PW2 the other eye witness rather moved towards the door when the banging started. She told court that only two assailants entered the house which was dark. There was an immediate violent confrontation when the two assailants started assaulting the deceased. That notwithstanding, she was able to identify the other three assailant who did not enter the house, as there was moonlight, and because they used to move together as a group. Even in this regard, the conditions under which the identification was made were difficult for a proper identification.
It was difficult to believe PW1 when she testified that she was able to recognize all the 5 accused the confrontation, and from her place of hiding, yet PW2 who was nearer them only saw two enter. The witness was aware that these five men always moved together and where one was present, the other four were to be found also present. That appears to be the reason why all the five accused were suspected. The testimony of PW1 regarding identification was not to be relied upon. It was highly suspect.
That left only the testimony of PW2 regarding identification, which was made in unfavourable conditions. What was then required was other evidence to corroborate that identification evidence.

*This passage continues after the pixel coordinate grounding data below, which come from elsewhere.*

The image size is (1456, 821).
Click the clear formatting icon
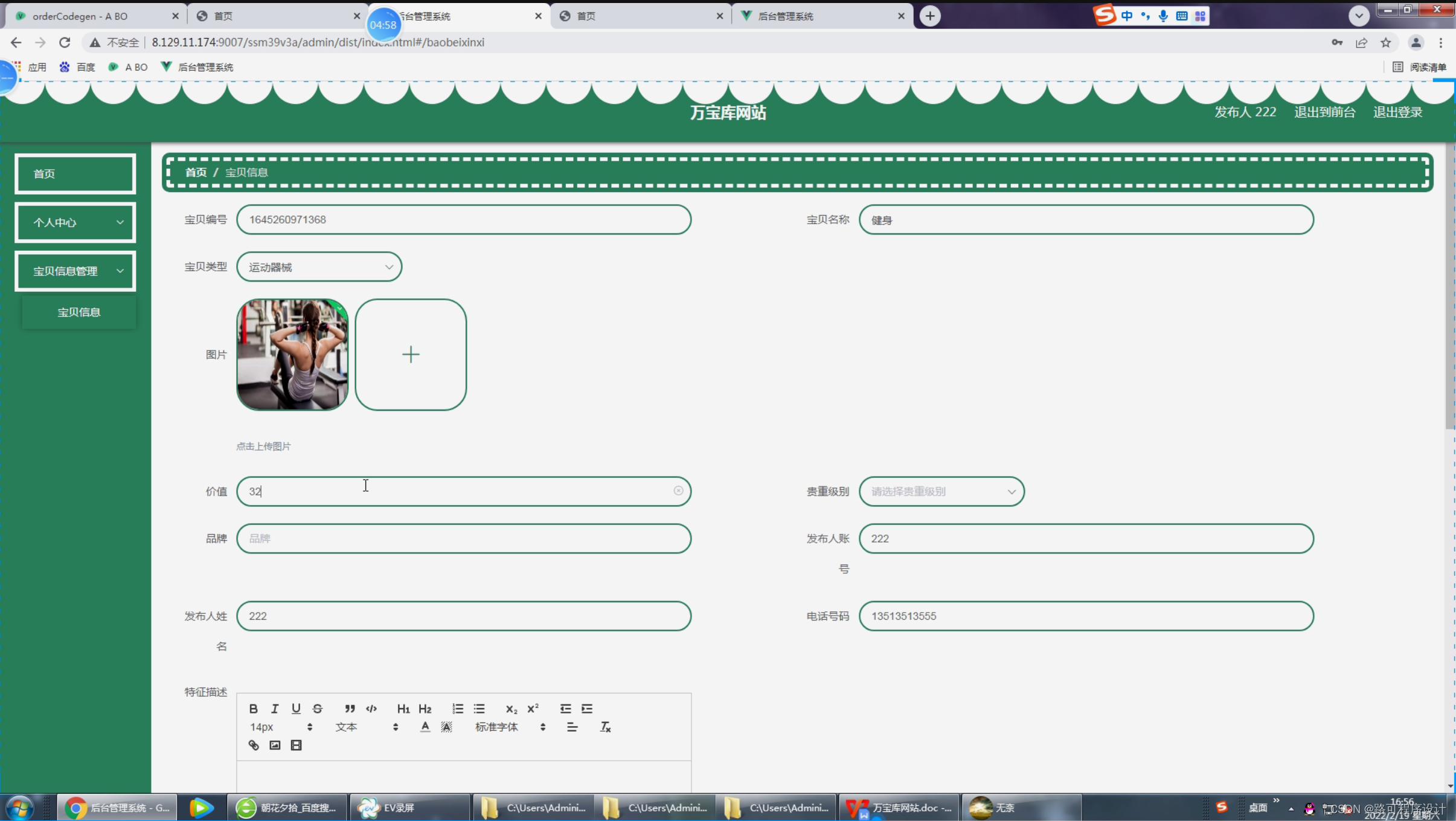[605, 727]
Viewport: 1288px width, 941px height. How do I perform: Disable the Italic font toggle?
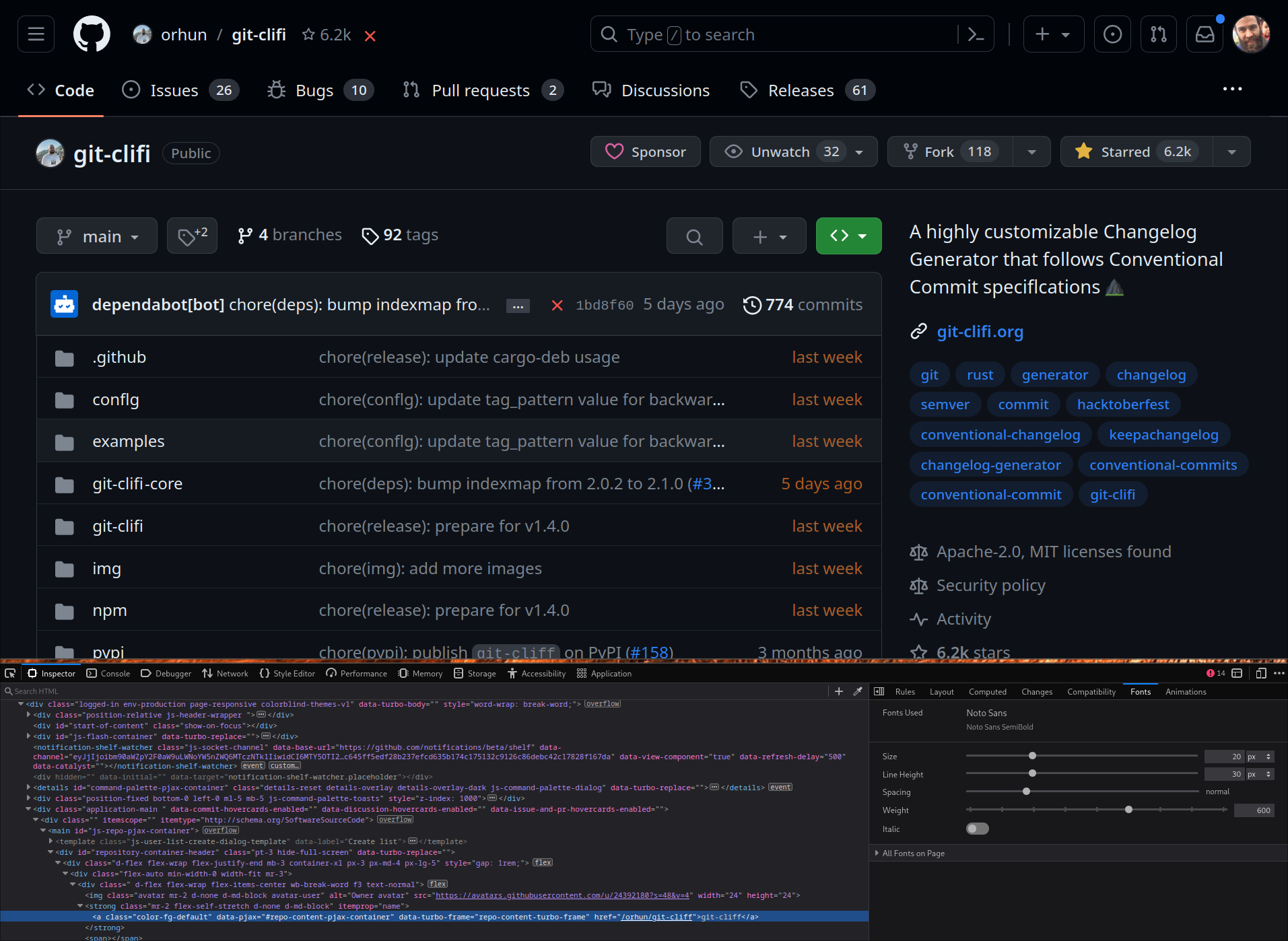(977, 829)
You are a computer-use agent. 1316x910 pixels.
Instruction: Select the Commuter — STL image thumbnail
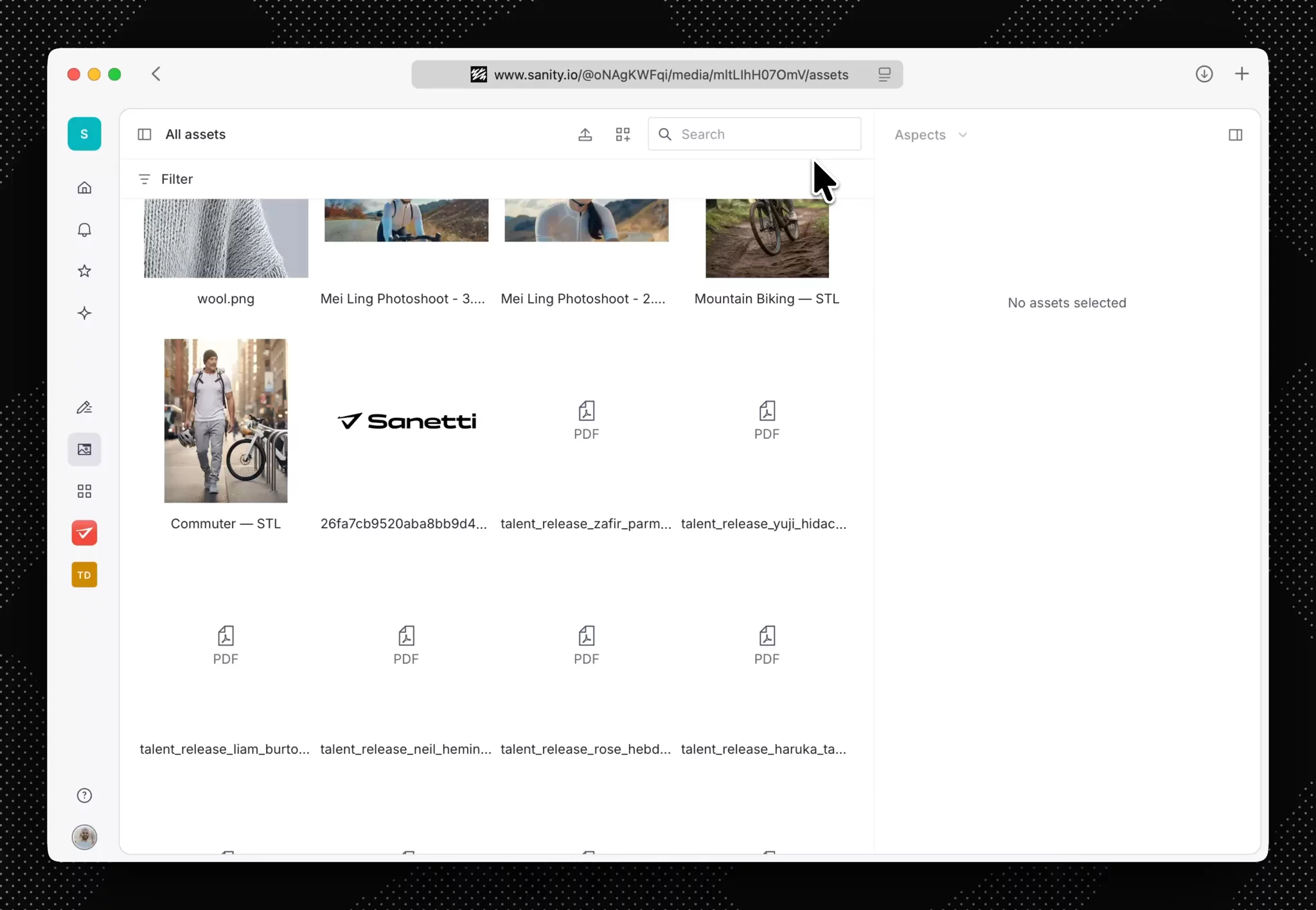226,421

In Mugoya Wilson vs. Uganda Cr. App. No. 8 of 1999, (unreported), the court defined corroboration evidence as being “independent evidence which affects the accused by connecting him or tending to connect him with the crime, confirming in some material particulars not only the evidence that the crime has been committed but also that the accused committed it”
In this case, there was no such evidence of corroboration. Such was missing. In those circumstances it was unsafe to rely on the identification of a single witness, which identification was made in unfavourable conditions.

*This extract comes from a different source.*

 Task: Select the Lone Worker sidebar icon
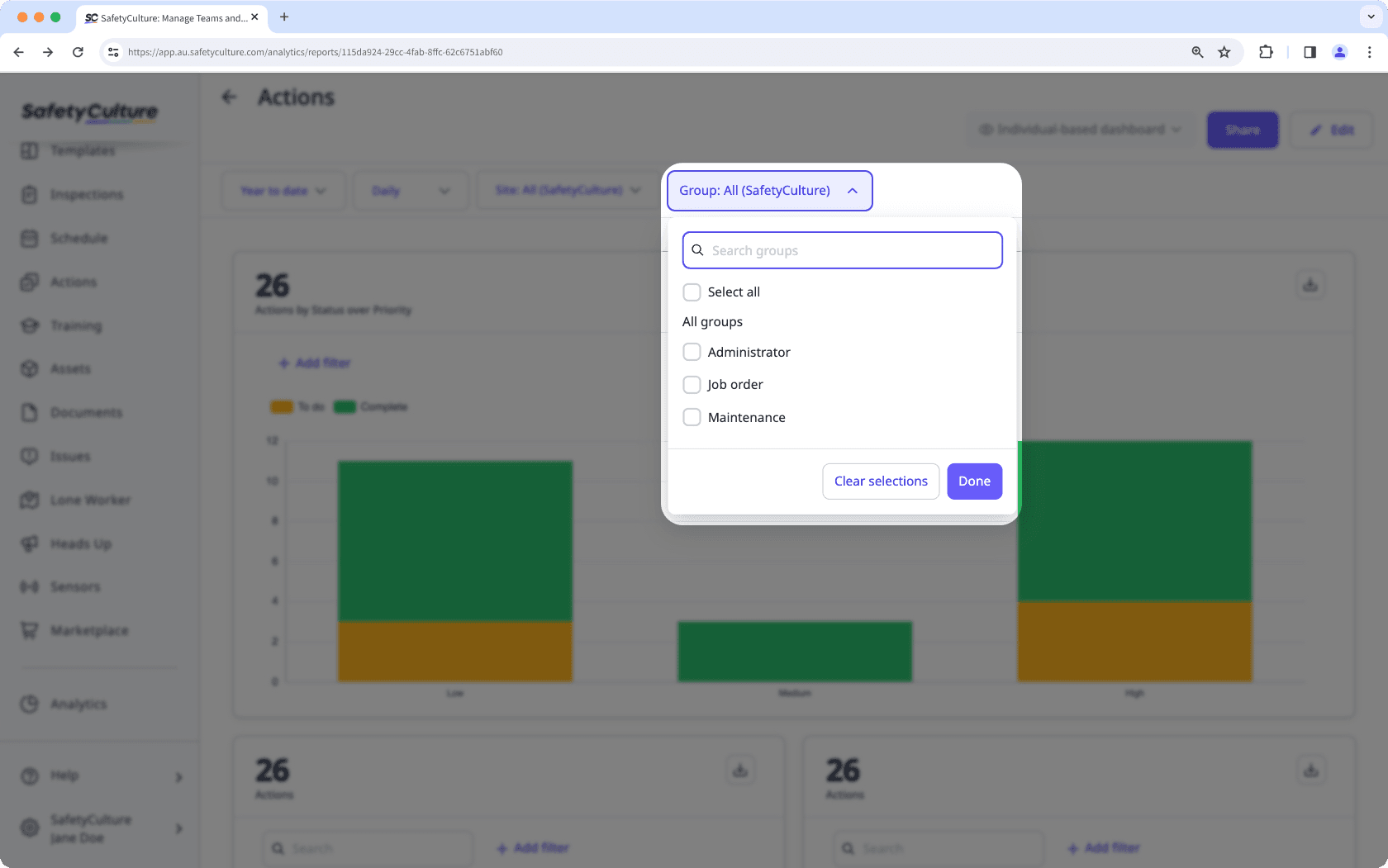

The defence of alibi which the accused put up wew not broken. There remained a doubt whether A1 was not at the funeral of his Aunt Keletesia in Achede as he told court. It was also doubtful whether A2 was not in his house with his wife DW4 sleeping, having only been discharged from Atutur hospital two days before the attack on the deceased.
In the criminal law, where a doubt is created in the prosecution evidence regarding an essential ingredient of the offence charged, such a doubt must be resolved in favour of the accused person, because in that case, the prosecution will have failed to prove all the essential ingrdients of the offence to that degree set out in Woolmington V, The D.P.P. (supra).

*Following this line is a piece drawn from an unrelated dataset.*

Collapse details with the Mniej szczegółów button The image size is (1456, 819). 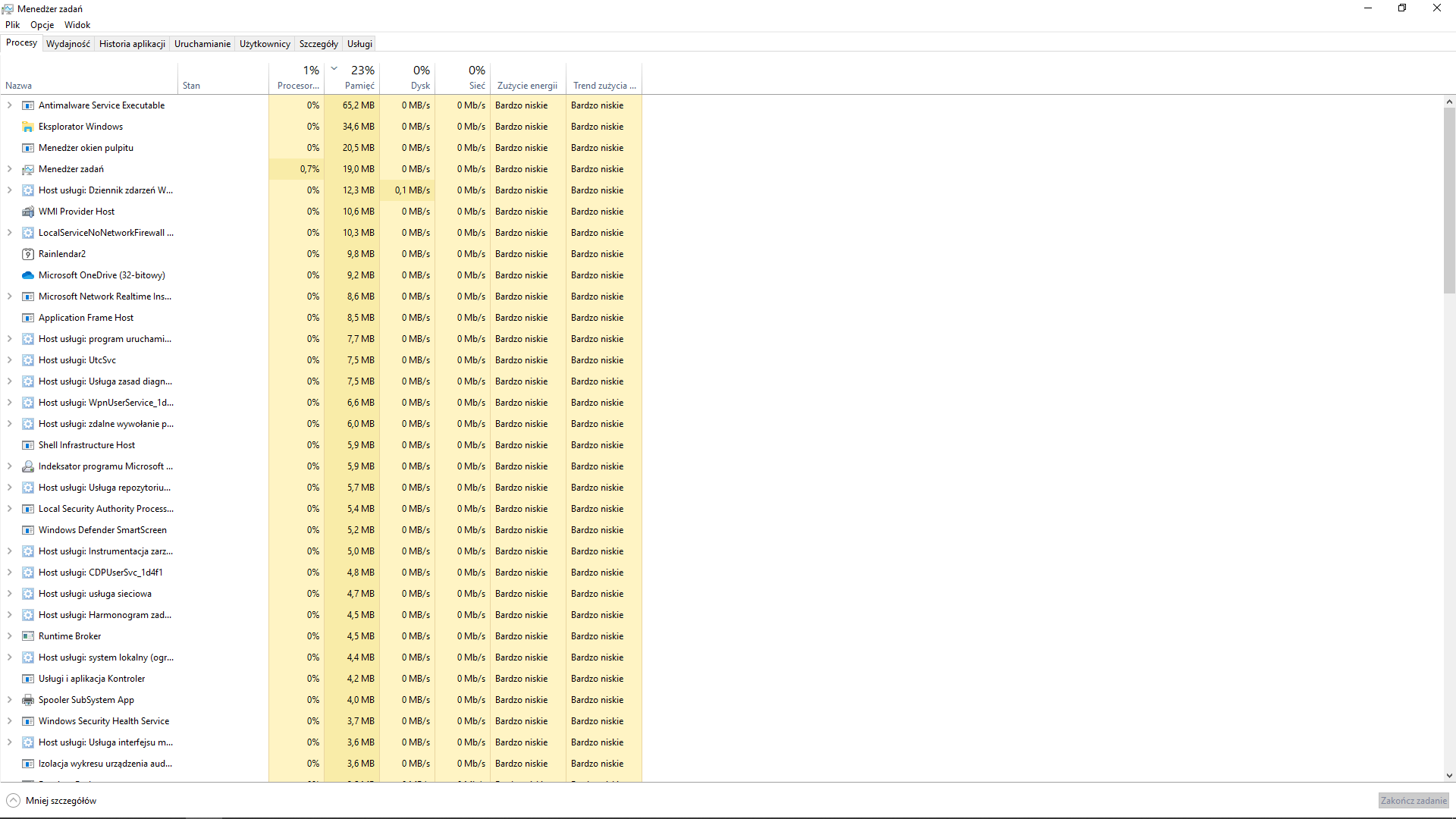tap(52, 801)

I found that the prosecution did not prove the ingredient of the participation of the accused persons in the death of Akokoro James Peter beyond reasonable doubt, and I so hold.
The gentlemen assessors advised me to find the two accused persons guilty as charged. For the reasons I have given concerning my doubts about their participation in the attack on the home of the deceased, I am unable to accept their advice.
In the premises, I find the two accused persons not guilty of the offence of murder contrary to section 183 of the Penal Code Act, and I acquit them accordingly. They are to be set free and at liberty forthwith unless they are held on other lawful charges.